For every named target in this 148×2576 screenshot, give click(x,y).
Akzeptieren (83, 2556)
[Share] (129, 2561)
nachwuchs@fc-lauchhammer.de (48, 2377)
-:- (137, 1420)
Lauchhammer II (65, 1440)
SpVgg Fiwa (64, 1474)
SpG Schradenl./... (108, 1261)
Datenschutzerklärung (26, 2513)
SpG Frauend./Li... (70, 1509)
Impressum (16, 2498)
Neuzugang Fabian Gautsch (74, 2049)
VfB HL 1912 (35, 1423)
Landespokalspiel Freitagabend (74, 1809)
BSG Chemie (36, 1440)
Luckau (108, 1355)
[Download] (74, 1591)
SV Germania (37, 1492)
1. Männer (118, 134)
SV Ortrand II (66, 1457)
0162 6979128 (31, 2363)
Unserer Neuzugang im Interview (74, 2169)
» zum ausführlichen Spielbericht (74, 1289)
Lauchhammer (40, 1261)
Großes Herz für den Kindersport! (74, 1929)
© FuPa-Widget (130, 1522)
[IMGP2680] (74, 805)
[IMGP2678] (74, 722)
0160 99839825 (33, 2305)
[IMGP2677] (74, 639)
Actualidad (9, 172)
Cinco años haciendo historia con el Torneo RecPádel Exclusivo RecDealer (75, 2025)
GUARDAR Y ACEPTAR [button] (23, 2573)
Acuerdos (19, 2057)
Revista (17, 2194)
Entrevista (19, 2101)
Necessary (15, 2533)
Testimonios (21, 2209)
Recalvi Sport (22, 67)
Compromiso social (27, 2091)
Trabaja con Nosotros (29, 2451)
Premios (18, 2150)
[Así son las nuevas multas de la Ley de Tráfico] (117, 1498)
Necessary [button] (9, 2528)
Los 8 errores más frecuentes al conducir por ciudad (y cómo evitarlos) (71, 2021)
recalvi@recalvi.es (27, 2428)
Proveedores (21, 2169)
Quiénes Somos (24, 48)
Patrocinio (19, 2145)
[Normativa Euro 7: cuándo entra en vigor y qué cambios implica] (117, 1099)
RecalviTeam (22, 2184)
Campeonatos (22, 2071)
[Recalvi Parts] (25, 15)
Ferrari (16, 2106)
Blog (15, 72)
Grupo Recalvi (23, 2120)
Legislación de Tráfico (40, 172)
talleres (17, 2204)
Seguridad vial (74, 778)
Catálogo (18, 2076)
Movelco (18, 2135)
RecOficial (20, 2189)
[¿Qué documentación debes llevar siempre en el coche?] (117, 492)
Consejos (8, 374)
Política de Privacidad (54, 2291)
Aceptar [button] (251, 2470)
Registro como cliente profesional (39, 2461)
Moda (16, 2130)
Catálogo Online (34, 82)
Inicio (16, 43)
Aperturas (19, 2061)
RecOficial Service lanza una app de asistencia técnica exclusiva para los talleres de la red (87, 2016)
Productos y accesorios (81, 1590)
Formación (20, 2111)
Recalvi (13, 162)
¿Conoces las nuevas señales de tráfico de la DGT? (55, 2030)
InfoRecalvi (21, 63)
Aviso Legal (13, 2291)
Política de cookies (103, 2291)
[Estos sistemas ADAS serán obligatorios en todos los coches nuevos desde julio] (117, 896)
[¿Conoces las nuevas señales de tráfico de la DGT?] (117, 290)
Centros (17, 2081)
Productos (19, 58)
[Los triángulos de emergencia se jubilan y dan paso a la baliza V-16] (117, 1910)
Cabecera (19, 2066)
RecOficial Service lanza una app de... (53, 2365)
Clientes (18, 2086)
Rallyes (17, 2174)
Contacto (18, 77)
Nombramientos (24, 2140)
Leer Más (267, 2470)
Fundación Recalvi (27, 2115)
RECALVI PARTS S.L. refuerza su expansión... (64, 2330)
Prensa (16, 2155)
+--
Produce only the lines from the line containing "Recalvi Sport (22, 67)" through the line containing "Moda (16, 2130)", inclusive of both, exactly as they stand in the entries above.

Result for this exercise
Recalvi Sport (22, 67)
Compromiso social (27, 2091)
Trabaja con Nosotros (29, 2451)
Premios (18, 2150)
[Así son las nuevas multas de la Ley de Tráfico] (117, 1498)
Necessary [button] (9, 2528)
Los 8 errores más frecuentes al conducir por ciudad (y cómo evitarlos) (71, 2021)
recalvi@recalvi.es (27, 2428)
Proveedores (21, 2169)
Quiénes Somos (24, 48)
Patrocinio (19, 2145)
[Normativa Euro 7: cuándo entra en vigor y qué cambios implica] (117, 1099)
RecalviTeam (22, 2184)
Campeonatos (22, 2071)
[Recalvi Parts] (25, 15)
Ferrari (16, 2106)
Blog (15, 72)
Grupo Recalvi (23, 2120)
Legislación de Tráfico (40, 172)
talleres (17, 2204)
Seguridad vial (74, 778)
Catálogo (18, 2076)
Movelco (18, 2135)
RecOficial (20, 2189)
[¿Qué documentación debes llevar siempre en el coche?] (117, 492)
Consejos (8, 374)
Política de Privacidad (54, 2291)
Aceptar [button] (251, 2470)
Registro como cliente profesional (39, 2461)
Moda (16, 2130)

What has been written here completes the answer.